Input Start Marker

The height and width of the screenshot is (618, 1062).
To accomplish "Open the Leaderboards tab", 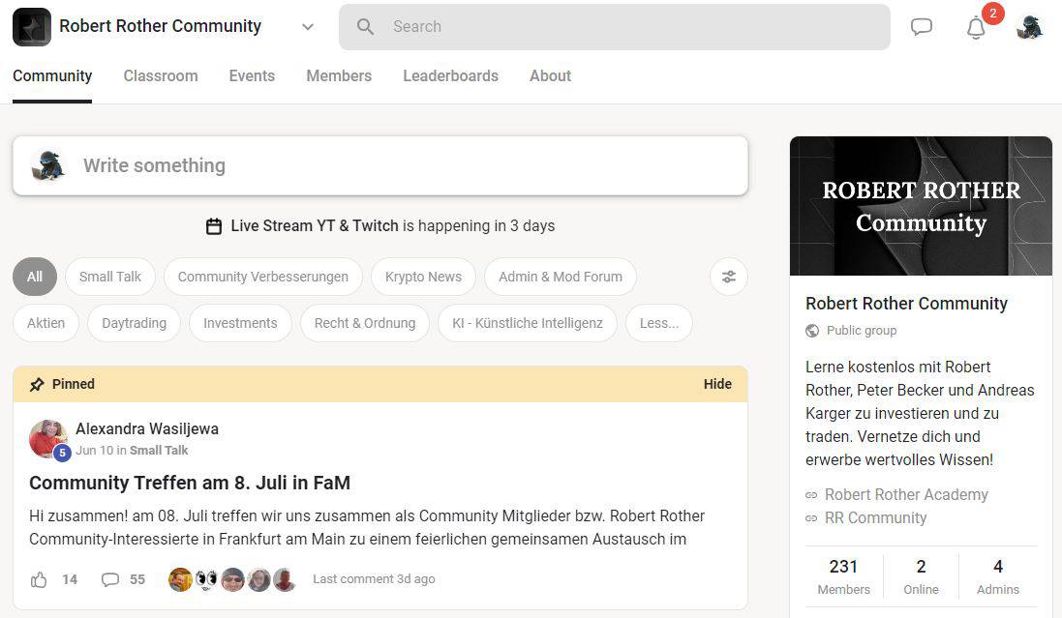I will tap(450, 75).
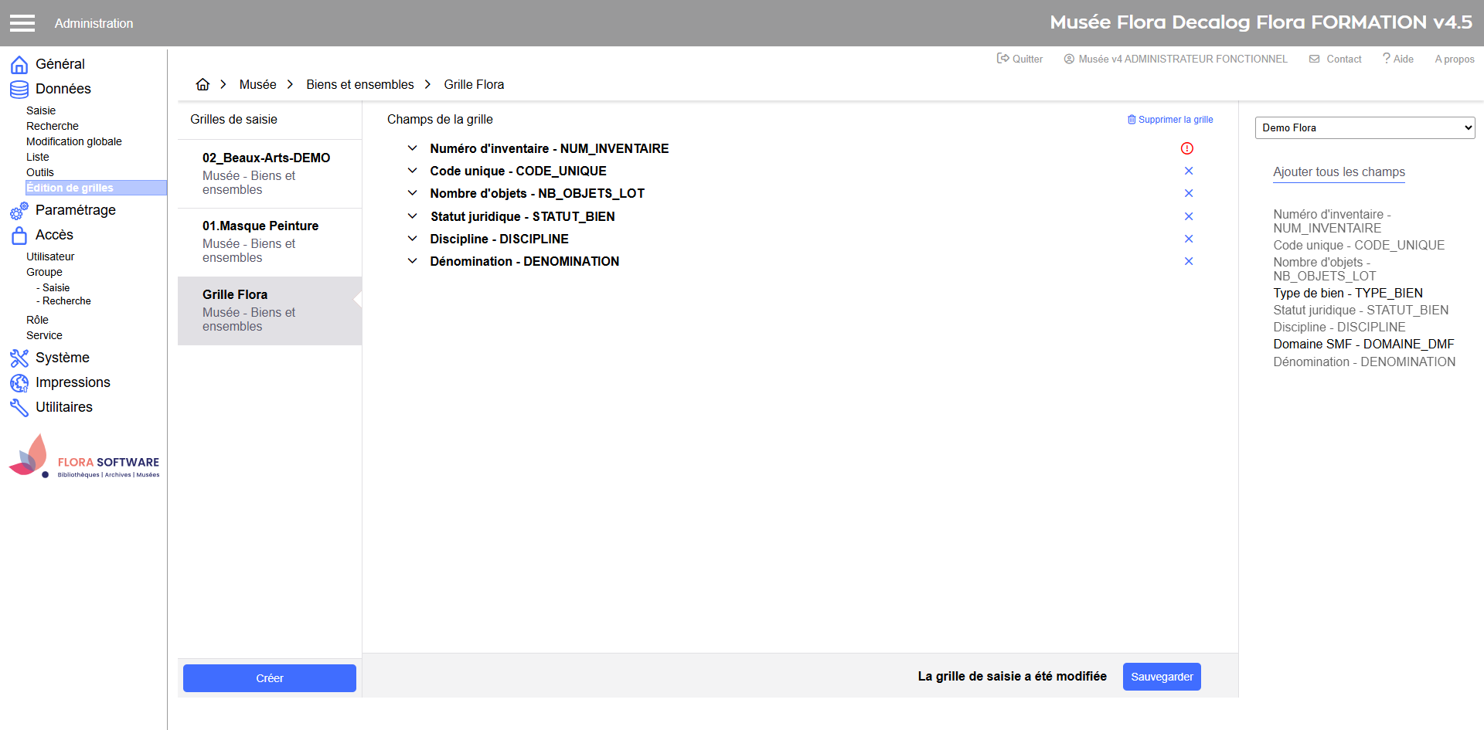
Task: Remove Code unique field with X icon
Action: (1189, 171)
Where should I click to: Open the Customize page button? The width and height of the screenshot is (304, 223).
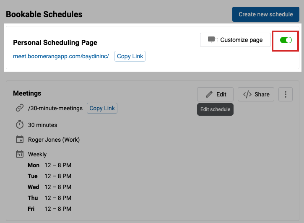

Input End Marker

**Problem to solve:** Report only how many lines in the records contain the word "screenshot".

**Your response:** 2